The problem for the court is that the appeals court sort of agreed: The Constitution had been violated, it found, but it also said that the officers were immune from civil liability, because of sovereign immunity and the principle that the state agents couldn't have known at the time that they were violating the child's rights. That means that the cops won at the appeals court, even though they lost, and that the entire appeal at the high court is probably moot. We spend a lot of time this morning looking at questions of mootness, standing, and Article III controversies, all of which suggest that the child—now 17 and residing out of state, and having scored only a "moral victory" at the appeals court—has no remaining interest in fighting this case.
Thus, the moment lawyer Carolyn A. Kubitschek rises to argue, on behalf of the child, that the whole appeal is moot, Roberts stops her in her tracks, asking, "Why are you here?" and adding—even before the first round of laughter dies down—"Why didn't you just go away?" This will more or less be the theme of the day. The court seems to agree—almost, dare I say it, unanimously—that it can make this case go away somehow, and leave the really hard questions about the correct constitutional scope for interrogating children in schools for another day.

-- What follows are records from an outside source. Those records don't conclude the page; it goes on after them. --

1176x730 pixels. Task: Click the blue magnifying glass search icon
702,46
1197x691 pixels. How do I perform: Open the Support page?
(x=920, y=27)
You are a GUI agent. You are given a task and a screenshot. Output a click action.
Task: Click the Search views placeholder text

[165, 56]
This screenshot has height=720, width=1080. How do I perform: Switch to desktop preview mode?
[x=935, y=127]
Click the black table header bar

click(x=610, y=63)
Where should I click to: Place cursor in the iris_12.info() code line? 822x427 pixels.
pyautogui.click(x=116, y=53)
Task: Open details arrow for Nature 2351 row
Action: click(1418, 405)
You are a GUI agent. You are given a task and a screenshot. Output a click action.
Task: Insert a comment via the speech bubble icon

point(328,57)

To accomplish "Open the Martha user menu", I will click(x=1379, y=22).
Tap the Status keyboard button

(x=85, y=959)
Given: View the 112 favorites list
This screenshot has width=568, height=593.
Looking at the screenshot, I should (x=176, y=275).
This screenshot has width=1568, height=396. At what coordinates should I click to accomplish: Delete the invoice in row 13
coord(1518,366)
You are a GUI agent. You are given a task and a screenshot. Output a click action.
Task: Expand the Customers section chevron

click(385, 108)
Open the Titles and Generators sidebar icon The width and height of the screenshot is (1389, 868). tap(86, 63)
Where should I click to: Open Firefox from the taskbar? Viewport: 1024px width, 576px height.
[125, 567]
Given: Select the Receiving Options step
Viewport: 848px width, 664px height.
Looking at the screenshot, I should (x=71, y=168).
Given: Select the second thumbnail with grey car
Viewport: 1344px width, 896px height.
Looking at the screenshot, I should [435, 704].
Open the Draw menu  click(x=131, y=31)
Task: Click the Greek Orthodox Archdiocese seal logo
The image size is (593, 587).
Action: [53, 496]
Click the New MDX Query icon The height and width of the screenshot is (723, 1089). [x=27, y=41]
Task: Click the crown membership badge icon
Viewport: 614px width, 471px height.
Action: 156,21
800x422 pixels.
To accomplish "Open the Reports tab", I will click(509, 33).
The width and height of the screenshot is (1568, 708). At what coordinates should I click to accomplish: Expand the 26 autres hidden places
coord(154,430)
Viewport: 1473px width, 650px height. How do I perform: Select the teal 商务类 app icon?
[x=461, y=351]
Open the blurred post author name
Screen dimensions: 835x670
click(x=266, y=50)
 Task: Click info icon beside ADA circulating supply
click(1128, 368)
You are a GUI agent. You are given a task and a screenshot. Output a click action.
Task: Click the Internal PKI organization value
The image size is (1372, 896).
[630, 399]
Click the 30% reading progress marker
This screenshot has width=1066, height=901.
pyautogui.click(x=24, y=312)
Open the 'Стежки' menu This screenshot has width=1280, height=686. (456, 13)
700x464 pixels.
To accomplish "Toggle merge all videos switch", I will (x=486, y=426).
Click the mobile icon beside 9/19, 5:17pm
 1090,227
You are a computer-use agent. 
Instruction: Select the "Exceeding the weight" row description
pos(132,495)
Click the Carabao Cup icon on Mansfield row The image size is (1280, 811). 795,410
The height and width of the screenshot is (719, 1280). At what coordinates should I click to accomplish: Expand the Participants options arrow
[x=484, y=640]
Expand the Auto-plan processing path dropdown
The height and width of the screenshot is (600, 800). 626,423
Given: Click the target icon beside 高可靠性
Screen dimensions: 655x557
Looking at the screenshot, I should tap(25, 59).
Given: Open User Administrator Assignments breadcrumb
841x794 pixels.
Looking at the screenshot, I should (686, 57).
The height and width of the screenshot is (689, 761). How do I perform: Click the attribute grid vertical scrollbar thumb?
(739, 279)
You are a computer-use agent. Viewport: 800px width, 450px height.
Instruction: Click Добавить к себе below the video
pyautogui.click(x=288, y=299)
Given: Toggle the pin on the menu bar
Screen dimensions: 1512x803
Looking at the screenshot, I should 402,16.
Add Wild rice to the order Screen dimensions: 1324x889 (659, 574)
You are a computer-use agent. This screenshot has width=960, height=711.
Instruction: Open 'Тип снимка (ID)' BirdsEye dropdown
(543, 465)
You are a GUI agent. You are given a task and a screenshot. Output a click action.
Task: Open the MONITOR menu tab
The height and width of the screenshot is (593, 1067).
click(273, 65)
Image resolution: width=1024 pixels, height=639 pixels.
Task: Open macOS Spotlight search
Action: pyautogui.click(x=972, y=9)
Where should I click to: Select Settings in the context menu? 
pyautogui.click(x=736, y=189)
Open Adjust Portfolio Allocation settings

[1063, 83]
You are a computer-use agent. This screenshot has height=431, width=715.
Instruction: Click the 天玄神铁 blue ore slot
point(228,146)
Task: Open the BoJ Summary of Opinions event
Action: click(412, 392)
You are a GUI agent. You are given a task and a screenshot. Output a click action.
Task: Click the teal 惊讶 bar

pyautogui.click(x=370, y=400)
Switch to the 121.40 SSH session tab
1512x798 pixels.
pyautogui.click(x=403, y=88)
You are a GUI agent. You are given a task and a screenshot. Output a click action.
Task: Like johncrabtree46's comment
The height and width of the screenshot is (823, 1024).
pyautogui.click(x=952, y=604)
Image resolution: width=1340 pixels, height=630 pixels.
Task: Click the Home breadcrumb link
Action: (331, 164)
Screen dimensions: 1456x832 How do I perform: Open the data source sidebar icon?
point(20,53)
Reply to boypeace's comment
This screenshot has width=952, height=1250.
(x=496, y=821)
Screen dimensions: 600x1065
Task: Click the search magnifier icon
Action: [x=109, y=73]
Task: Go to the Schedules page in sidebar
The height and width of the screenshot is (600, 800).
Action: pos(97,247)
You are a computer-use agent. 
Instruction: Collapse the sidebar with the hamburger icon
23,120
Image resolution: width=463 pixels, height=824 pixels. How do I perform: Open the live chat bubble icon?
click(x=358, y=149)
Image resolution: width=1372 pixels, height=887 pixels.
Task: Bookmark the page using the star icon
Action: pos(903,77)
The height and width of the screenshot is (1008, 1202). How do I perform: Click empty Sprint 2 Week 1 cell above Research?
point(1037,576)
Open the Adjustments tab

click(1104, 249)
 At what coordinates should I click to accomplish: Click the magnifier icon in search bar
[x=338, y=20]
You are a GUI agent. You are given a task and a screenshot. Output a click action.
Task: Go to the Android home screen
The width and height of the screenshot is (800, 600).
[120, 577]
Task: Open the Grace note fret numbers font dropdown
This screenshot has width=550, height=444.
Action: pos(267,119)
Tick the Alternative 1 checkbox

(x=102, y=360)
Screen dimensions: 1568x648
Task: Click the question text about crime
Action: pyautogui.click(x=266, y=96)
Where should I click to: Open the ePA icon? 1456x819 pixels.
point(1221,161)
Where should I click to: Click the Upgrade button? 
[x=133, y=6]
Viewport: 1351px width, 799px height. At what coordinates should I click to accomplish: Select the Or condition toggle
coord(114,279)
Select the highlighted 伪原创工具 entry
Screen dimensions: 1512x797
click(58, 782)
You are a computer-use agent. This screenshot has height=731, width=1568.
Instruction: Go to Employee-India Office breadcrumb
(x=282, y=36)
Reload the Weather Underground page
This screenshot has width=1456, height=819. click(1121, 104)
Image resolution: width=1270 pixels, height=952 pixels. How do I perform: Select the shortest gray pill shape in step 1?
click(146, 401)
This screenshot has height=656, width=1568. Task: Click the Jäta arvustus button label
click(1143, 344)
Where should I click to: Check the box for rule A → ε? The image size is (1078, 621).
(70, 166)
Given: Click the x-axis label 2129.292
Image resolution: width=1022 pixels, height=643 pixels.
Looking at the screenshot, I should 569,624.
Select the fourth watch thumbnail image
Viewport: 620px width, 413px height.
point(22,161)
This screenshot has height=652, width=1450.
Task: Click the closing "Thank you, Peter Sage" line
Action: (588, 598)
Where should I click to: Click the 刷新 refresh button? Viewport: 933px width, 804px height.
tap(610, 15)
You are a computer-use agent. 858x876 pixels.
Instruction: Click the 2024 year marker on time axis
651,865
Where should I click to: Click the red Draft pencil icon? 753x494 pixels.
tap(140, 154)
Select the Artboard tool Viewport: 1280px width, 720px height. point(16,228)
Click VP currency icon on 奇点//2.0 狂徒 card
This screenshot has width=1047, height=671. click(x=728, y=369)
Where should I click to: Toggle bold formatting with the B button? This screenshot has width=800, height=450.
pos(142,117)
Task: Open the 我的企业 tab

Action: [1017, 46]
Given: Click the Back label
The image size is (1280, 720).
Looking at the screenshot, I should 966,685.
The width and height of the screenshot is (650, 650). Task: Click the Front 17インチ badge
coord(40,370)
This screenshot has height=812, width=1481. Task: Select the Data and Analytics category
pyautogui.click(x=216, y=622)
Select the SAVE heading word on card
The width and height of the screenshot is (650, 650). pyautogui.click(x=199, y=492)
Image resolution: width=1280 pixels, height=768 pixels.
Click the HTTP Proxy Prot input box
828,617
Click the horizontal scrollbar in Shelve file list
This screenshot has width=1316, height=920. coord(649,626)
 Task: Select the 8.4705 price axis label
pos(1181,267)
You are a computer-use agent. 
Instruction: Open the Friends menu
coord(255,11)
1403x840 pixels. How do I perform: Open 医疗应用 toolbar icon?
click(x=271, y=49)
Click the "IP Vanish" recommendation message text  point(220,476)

But, hey, it's open-mike night, and the chief is really killing it. When Oregon's wunderkind Attorney General John Kroger notes that Roberts had pointed out, only moments earlier, that the 9th Circuit's ruling has created a "cloud of uncertainty" for law enforcement officials about how they may now question a child, Roberts interrupts him to say—of himself—"Well, I am not so sure he was correct."
Even the marshals have stuff coming out their noses.
Later, when the justices briefly deign to get to the question of whether such interrogations in school are constitutional, Justice Sonia Sotomayor asks Kubitschek a series of questions about how long a child would need to be interrogated before it became an unreasonable seizure. (In this case the questioning allegedly took two hours.) When Kubitschek appears to be dodging Sotomayor's questions, Justice Antonin Scalia hisses at her, "She's helping you, I think!"
Scalia then proceeds to ask Kubitschek a lengthy question about her definition of the word seizure, noting how unhelpful it is for purposes of drawing a clear line. When he is through with his question, but before Kubitschek can respond, Roberts peers down at her earnestly and explains, "He was not trying to help you."
Jump back, James Franco. I know who ought to be hosting the Oscars next year.
Sometimes, amid all the accusations of partisanship and bias and ugly ideological splits at the Supreme Court, it's easy to forget that the justices are really just nine pretty funny people. And that as much as the justices may rage and fume among themselves, they are always capable of coming together to do battle against the one and only thing that terrifies them even more than each other: The 9th Circuit Court of Appeals.